Museum of Gold

Museum of Gold

Bogotá, Colombia
The Museum of Gold (Spanish: El Museo del Oro) is a museum located in Bogotá, Colombia. It is one of the most visited touristic highlights in the country. The museum displays a selection of pre-Columbian gold and other metal alloys, such as Tumbaga, and contains the largest collection of gold artifacts in the world in its exhibition rooms on the second and third floors. Together with pottery, stone, shell, wood and textile objects, these items, made of a– to indigenous cultures – sacred metal, testify to the life and thought of the different societies which lived in present-day Colombia before the Spanish conquest of the Americas. The museum houses the famous Muisca golden raft found in Pasca in 1969, that represents the ceremony of the new zipa (ruler) of Bacatá, the basis for the El Dorado myth. The heir to the chieftaincy assumed power with a great offering to the gods. In this representation he is seen standing at the centre of a raft, surrounded by the principal chieftains, all of them adorned with gold and feathers. The museum has a collection of 55,000 pieces, 6,000 of which are on display in their expanded building. There are bilingual descriptions of almost all exhibits. On the first floor houses the museum's main entrance, a shop, and a restaurant. Exhibitions begin on the second floor. The main room is called "People and Gold in pre-Hispanic Colombia". In glass vitrines display goldsmiths' work from the different cultures which inhabited Colombia before the Spanish colonists arrived.

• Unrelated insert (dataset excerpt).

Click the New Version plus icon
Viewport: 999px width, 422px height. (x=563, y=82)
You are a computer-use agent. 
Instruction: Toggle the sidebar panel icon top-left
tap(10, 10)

The exposition continues on the third floor, with "The Flying Chamanic" and "The Offering." The first shows the process of a shamanic ceremony with its different gold pieces, the second is divided into three parts: the "Offering Room", the "Offering Boat", and the "Lake". At the end of the exposition, there is a "Profunditation Room" with artistic videos about the most important gold pieces of the museum.